WORK ORDER
Scan the records for the string "will"; copy each line where it occurs.
Start of THE INPUT
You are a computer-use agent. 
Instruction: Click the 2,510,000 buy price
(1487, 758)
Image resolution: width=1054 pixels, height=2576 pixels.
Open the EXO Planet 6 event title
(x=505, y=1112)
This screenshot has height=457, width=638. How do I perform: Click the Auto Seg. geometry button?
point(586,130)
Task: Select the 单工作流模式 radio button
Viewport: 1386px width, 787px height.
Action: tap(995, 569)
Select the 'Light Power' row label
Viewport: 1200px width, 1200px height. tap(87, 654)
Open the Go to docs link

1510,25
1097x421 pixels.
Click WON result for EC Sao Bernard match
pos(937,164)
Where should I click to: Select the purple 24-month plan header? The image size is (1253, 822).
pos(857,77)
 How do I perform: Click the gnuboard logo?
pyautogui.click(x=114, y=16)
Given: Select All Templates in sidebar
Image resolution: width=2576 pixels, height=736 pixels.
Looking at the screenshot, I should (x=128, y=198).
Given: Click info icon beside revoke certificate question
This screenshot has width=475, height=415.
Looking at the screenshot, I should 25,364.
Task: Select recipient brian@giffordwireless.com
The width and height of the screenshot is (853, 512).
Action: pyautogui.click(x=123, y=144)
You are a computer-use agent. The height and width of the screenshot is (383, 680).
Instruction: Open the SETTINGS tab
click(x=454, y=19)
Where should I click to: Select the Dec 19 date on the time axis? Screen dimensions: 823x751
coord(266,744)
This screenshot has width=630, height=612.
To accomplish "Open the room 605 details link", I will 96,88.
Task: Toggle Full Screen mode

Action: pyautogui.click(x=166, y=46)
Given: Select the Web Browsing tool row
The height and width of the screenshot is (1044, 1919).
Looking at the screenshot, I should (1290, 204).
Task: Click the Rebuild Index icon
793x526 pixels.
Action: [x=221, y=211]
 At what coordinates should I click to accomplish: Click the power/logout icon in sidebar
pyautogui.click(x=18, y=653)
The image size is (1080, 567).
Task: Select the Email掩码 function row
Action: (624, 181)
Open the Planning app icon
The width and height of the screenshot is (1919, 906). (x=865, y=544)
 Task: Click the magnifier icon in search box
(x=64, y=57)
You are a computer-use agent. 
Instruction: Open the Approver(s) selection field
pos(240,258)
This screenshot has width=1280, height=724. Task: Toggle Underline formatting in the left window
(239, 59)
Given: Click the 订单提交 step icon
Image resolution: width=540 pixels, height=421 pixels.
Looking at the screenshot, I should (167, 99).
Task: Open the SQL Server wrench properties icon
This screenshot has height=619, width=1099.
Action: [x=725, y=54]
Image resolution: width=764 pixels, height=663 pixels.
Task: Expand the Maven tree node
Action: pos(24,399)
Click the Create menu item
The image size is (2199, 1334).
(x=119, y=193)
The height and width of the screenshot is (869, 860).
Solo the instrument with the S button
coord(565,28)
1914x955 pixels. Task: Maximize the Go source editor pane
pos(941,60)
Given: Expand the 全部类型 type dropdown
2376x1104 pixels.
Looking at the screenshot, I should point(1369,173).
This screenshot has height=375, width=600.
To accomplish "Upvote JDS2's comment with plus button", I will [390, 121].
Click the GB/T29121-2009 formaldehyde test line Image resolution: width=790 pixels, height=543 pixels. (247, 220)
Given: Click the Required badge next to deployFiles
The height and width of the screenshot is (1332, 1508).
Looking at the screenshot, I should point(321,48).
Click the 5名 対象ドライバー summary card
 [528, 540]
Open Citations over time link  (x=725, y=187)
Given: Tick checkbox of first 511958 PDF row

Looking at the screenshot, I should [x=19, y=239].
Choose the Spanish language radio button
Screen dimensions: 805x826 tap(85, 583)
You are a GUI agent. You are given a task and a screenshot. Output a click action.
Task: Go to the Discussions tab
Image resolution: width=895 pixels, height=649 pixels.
End of THE INPUT
RESULT OF THE EXERCISE
To accomplish "Open the room 605 details link", I will 96,88.
To accomplish "Upvote JDS2's comment with plus button", I will [390, 121].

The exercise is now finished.